Al-Qur'an dan Sunnah menjelas-kan
dengan rinci bahwa bersikap toleran kepada orang-orang yang tidak sependapat
dengannya, terutama berbeda pendapat dalam masalah agama dan akidah, adalah
merupakan salah satu unsur penting dalam perilaku beradab (Yusuf al-Qardhawy, 1999: 349).
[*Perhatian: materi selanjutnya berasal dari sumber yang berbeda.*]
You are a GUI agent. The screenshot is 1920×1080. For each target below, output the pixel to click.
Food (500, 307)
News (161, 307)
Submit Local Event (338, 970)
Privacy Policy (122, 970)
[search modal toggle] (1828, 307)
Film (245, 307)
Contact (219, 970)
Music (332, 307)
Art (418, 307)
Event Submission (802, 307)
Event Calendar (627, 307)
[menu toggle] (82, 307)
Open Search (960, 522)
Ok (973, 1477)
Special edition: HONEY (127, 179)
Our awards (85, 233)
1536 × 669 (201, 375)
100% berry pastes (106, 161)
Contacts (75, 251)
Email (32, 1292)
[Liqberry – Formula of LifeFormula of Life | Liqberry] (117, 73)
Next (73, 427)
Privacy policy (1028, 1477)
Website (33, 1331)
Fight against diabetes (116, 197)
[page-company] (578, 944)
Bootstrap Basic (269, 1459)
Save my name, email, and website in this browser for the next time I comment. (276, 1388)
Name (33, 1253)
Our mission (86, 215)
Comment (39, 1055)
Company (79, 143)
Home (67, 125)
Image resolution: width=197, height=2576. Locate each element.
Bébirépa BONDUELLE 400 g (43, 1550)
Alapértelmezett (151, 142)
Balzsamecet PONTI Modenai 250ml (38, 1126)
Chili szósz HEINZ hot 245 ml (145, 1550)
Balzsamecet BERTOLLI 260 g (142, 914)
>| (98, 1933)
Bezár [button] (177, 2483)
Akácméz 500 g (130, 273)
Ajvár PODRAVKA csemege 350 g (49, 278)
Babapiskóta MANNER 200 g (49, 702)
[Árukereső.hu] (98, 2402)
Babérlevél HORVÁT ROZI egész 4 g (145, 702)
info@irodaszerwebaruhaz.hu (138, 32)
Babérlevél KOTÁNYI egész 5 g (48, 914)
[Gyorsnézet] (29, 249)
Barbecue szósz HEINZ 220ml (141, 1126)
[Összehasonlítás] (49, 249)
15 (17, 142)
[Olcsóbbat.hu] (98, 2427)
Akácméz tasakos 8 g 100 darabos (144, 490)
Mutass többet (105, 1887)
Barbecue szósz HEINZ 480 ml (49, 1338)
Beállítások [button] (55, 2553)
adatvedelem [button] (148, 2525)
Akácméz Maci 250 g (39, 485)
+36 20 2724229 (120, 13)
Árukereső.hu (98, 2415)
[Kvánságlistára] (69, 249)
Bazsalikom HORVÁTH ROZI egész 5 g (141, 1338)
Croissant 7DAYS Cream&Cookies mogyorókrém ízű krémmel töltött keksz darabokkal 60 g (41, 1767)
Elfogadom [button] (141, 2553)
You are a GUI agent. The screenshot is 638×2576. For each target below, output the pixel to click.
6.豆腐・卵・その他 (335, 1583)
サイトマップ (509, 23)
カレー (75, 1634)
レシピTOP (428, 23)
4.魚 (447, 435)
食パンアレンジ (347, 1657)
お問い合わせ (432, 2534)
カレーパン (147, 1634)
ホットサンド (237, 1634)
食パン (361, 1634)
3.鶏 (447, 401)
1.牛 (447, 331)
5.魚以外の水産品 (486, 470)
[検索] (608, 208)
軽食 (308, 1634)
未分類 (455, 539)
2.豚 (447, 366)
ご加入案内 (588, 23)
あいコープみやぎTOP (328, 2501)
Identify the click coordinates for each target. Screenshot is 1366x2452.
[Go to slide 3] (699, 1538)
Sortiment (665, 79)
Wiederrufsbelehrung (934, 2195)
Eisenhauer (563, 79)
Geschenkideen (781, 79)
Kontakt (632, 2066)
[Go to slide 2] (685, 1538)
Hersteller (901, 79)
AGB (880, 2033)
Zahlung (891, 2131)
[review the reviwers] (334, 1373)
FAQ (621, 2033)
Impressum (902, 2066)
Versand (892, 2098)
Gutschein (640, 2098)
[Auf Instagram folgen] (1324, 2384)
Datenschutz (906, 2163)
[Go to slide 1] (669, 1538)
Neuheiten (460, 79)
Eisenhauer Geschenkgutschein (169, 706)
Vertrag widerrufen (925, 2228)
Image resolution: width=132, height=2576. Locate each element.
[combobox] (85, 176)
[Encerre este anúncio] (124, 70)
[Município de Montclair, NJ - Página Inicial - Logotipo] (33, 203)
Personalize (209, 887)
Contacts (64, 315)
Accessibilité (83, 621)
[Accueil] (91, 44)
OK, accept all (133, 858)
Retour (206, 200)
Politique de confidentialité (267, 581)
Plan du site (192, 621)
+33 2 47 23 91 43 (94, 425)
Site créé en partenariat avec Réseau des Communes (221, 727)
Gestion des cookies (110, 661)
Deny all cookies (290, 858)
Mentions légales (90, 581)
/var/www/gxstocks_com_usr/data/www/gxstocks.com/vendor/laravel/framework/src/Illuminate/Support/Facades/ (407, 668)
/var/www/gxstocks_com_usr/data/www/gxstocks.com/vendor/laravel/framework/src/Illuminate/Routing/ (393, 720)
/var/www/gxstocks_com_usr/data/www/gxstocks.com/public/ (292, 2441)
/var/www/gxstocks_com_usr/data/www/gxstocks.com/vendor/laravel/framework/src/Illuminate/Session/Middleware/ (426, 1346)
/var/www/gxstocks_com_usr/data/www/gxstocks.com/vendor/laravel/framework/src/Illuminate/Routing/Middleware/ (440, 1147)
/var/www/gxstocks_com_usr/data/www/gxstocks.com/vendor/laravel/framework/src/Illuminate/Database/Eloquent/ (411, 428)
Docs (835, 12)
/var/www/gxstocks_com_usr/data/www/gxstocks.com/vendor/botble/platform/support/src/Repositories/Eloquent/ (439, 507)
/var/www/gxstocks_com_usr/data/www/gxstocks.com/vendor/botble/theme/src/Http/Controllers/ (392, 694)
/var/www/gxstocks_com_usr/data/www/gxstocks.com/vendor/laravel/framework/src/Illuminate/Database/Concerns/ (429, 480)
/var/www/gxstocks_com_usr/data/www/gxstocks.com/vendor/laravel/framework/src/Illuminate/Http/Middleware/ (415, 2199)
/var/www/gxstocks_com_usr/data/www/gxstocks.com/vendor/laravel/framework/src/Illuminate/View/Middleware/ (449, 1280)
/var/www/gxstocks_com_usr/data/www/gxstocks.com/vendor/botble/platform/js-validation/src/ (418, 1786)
Q.S al-Mumtahanah:8-9 memberikan
pencerahan bagaimana umat Islam memperlakukan orang-orang yang tidak mempunyai
keyakinan yang sama, selama orang-orang kafir tidak mengganggu agama dan tidak
mengusir, maka tidak dilarang bagi umat Islam untuk berbuat baik dan adil
kepada mereka, bahkan Allah Swt mencintai orang-orang yang berbuat adil.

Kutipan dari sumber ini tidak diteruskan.